-- SUPPLIED TEXT --
By IANS
Washington : Plants can sense the difference between the shade of an inanimate object and that of another plant; it comes in handy while reaching out for sunlight.
They accordingly cease their efforts when a building comes in the way, knowing that it would be in vain. But when it is a question of competing with another of their species, they go into overdrive.
For example, spindly plants requiring sunlight desperately try to break through the overhead canopy formed by larger plants, in what is known as ‘shade avoidance syndrome’ or SAS.
To step out of their neighbours’ shade, plants switch on a natural chemical factory for synthesising auxin, a hormone that enables them to grow and stretch towards the sun, according to a study.
Findings of the study have been published in the latest issue of the journal Cell.
“Plants compete with each other for light and SAS has a big ecological and economic impact, especially in the high density plantings typical of modern agriculture,” said Joanne Chory of Howard Hughes Medical Institute, who led the study.
To secure their place in the sun, plants direct their growth resources toward stem elongation and away from bulking up harvestable portions such as leaves and seeds.

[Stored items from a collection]
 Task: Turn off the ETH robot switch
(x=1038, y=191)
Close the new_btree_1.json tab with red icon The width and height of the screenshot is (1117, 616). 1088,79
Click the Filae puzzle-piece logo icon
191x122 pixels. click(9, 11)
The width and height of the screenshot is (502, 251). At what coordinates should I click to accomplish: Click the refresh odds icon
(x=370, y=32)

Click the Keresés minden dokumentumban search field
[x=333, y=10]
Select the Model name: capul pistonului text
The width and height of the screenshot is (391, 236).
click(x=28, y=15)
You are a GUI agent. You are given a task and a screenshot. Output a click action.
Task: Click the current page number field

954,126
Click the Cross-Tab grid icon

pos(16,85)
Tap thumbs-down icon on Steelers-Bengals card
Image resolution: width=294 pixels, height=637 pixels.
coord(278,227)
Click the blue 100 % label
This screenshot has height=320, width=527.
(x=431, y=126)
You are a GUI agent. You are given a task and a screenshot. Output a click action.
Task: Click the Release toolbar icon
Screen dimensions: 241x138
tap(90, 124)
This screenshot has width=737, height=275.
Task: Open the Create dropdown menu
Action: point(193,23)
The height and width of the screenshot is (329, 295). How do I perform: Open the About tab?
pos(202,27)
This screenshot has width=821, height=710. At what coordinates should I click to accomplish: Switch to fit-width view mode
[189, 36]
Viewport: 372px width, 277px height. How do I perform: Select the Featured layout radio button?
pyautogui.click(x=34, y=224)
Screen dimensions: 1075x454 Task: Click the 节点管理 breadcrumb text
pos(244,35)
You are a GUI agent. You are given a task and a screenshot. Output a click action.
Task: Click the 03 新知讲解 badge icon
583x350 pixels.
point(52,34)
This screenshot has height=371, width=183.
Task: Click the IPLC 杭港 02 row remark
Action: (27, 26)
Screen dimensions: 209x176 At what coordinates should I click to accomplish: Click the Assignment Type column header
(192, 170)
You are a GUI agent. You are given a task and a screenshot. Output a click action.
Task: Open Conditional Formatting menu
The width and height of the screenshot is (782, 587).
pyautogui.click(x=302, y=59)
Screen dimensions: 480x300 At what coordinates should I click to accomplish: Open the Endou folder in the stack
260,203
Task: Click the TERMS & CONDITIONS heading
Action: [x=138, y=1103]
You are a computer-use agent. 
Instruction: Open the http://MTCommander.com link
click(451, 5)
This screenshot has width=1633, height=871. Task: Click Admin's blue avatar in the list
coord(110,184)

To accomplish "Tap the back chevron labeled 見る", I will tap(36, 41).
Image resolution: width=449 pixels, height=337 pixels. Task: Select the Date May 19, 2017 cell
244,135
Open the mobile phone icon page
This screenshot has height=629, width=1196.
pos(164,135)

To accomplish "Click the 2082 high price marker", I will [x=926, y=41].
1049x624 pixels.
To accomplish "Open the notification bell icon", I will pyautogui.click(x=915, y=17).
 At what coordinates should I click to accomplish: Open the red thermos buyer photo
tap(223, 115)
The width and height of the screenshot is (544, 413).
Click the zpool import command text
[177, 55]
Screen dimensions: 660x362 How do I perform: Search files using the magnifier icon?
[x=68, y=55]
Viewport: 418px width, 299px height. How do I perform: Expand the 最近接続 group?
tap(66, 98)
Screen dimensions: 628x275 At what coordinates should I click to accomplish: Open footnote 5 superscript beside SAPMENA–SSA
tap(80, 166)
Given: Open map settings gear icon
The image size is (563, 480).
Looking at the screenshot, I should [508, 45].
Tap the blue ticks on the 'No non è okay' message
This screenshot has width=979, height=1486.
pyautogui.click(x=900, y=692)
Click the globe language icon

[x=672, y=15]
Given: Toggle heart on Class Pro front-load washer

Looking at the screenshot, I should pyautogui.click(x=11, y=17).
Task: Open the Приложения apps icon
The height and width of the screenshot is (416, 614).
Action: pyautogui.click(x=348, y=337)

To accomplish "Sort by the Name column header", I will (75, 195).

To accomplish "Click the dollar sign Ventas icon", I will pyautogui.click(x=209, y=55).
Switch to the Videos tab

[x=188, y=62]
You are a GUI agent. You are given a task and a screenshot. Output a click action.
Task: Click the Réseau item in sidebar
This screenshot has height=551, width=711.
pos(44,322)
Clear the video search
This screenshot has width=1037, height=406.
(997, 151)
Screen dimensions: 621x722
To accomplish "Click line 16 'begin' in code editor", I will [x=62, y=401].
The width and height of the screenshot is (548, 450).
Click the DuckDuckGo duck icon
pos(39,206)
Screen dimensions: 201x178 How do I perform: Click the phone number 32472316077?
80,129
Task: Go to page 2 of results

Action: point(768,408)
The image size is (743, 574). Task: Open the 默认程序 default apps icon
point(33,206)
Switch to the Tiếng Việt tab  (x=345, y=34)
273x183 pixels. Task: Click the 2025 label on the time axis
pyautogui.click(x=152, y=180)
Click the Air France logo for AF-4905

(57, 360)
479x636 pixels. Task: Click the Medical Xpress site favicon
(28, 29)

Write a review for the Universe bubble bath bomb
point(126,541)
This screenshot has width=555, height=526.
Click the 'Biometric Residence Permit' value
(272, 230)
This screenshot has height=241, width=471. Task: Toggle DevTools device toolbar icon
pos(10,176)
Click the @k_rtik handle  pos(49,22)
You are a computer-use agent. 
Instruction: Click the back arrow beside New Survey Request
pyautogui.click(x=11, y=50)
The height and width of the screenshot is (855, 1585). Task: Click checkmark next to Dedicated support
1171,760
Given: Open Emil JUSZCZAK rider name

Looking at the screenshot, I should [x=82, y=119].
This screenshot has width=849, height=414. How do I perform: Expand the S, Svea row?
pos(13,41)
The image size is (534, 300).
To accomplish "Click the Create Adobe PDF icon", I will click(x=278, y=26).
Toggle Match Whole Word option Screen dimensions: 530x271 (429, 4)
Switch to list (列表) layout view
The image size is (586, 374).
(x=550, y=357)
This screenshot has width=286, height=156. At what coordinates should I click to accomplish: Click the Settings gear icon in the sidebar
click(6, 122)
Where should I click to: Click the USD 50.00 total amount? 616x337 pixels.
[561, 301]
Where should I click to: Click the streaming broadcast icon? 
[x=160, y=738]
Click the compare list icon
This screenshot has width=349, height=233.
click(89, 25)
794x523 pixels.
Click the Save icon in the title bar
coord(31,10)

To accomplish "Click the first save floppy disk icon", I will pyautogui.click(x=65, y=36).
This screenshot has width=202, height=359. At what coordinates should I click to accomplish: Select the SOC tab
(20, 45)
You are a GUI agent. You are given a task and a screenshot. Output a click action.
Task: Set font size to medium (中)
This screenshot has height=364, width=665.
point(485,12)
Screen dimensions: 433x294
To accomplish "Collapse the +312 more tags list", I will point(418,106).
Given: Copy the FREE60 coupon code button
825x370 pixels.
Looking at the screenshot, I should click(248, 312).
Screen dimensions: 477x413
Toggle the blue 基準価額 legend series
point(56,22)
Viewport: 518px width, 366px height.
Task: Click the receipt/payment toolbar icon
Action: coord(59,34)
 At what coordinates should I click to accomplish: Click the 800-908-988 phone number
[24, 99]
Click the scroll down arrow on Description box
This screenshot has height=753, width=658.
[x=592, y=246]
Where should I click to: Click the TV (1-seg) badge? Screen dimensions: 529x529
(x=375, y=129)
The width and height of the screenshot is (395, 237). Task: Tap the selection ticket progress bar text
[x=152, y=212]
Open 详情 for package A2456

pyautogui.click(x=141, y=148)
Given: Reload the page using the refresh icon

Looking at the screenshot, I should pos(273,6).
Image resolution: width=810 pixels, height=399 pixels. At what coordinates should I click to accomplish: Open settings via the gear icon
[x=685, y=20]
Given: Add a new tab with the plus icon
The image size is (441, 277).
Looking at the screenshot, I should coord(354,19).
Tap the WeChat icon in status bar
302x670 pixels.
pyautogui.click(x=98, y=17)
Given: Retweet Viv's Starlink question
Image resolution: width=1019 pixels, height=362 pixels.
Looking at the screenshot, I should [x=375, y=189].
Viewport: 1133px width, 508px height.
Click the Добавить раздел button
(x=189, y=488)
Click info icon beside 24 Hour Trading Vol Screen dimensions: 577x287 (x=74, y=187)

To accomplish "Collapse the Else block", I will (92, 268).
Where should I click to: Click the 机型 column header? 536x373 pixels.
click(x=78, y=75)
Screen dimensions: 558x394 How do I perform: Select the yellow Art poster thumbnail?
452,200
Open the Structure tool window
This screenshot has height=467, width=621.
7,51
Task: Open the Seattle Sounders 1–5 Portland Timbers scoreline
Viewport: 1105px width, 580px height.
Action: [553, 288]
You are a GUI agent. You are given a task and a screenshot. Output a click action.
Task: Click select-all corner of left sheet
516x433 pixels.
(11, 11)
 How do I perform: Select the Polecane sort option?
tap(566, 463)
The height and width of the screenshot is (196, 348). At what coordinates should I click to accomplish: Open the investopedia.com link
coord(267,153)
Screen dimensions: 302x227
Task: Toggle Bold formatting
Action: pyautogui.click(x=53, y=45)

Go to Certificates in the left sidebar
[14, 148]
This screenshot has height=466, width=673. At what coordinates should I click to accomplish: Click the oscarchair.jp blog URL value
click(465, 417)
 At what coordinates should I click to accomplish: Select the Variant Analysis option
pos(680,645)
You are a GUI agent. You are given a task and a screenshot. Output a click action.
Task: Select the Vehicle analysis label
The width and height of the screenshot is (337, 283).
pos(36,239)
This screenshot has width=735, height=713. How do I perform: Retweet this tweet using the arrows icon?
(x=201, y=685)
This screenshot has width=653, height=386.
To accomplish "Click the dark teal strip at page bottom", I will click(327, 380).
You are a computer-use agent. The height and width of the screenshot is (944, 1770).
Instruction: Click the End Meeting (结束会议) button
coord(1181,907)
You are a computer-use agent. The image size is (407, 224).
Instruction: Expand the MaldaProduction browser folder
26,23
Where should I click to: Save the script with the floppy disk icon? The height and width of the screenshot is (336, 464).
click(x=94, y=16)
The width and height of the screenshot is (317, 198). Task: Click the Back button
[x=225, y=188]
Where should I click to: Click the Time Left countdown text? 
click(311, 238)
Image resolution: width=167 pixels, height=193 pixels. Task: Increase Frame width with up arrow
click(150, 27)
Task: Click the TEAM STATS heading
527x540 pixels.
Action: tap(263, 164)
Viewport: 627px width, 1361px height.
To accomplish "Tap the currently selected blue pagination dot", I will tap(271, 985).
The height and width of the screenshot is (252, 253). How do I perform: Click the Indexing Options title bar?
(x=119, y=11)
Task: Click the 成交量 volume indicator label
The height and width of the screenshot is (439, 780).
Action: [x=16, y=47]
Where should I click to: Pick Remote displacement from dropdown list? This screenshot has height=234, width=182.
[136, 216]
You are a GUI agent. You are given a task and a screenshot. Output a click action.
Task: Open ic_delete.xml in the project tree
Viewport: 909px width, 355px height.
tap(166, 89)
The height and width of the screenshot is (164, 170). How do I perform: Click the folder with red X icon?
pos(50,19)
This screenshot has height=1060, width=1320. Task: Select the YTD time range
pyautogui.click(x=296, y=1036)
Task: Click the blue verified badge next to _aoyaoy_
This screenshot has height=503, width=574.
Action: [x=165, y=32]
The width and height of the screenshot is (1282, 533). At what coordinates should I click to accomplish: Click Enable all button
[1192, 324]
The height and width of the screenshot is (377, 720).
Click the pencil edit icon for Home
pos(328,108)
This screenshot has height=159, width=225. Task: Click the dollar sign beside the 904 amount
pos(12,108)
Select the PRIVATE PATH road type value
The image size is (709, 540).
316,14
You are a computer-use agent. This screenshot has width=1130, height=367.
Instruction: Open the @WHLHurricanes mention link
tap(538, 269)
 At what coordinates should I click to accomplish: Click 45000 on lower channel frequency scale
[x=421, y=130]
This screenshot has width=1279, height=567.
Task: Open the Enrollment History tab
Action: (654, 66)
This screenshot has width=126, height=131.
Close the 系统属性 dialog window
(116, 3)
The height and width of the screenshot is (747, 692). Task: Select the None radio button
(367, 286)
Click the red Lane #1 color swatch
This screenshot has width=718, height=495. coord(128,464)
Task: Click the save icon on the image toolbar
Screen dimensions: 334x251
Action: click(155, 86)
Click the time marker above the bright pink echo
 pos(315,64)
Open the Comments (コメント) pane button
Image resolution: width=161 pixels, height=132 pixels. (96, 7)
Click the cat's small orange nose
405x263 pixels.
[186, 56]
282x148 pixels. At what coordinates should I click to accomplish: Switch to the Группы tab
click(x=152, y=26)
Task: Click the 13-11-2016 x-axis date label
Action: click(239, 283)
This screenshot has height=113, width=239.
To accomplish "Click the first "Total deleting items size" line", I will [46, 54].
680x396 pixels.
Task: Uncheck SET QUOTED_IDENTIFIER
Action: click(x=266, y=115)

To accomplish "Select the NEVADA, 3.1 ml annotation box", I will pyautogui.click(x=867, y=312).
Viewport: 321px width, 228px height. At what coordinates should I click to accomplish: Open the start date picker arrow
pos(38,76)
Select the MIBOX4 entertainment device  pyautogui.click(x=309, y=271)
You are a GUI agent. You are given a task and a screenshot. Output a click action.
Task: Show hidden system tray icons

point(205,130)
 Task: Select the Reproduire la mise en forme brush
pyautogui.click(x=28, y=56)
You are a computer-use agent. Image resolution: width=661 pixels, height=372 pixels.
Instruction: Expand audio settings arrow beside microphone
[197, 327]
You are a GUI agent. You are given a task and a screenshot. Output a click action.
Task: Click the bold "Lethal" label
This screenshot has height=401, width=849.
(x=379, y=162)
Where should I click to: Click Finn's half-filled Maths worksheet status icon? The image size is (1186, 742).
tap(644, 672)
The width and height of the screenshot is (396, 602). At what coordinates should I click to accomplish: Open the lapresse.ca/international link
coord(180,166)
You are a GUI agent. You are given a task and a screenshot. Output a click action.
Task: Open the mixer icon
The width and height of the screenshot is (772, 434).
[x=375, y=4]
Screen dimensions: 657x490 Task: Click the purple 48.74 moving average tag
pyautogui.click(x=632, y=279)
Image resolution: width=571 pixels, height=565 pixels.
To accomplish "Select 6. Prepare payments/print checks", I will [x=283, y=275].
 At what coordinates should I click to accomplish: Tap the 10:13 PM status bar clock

-- TASKS FOR THIS EXERCISE --
a – According to the shade-avoidance article, why do plants switch on their natural chemical factory for synthesizing auxin? Answer in one to three sentences.
b – From the shade-avoidance article, extract the passage starting at "They accordingly cease" up to and including "syndrome’ or SAS.".
c – Extend the shade-avoidance article beyond its final sentence.

-- ANSWERS PER TASK --
a – Plants do this to step out of their neighbors' shade. Auxin is a hormone that enables them to grow and stretch toward the sun.

b –
They accordingly cease their efforts when a building comes in the way, knowing that it would be in vain. But when it is a question of competing with another of their species, they go into overdrive.
For example, spindly plants requiring sunlight desperately try to break through the overhead canopy formed by larger plants, in what is known as ‘shade avoidance syndrome’ or SAS.

c –
“If all else fails, the plants put out what I like to call a premature ‘desperation flower’ to produce at least a couple of seeds that might find better growing conditions during the next season,” explains Chory.
In an earlier study, Chory had confirmed the existence of a separate molecular pathway that plants use to adjust their growth and flowering time to shade. But the molecular events linking the detection of changes in light quality to changes in growth patterns were still poorly understood.
To identify genes that are involved in SAS, co-author of the study Yi Tao identified a handful of genes that play a role in the shade response, one of which encoded an enzyme similar to alliinase, that produces the characteristic flavour of onion, garlic and other members of the Alliaceae plant family.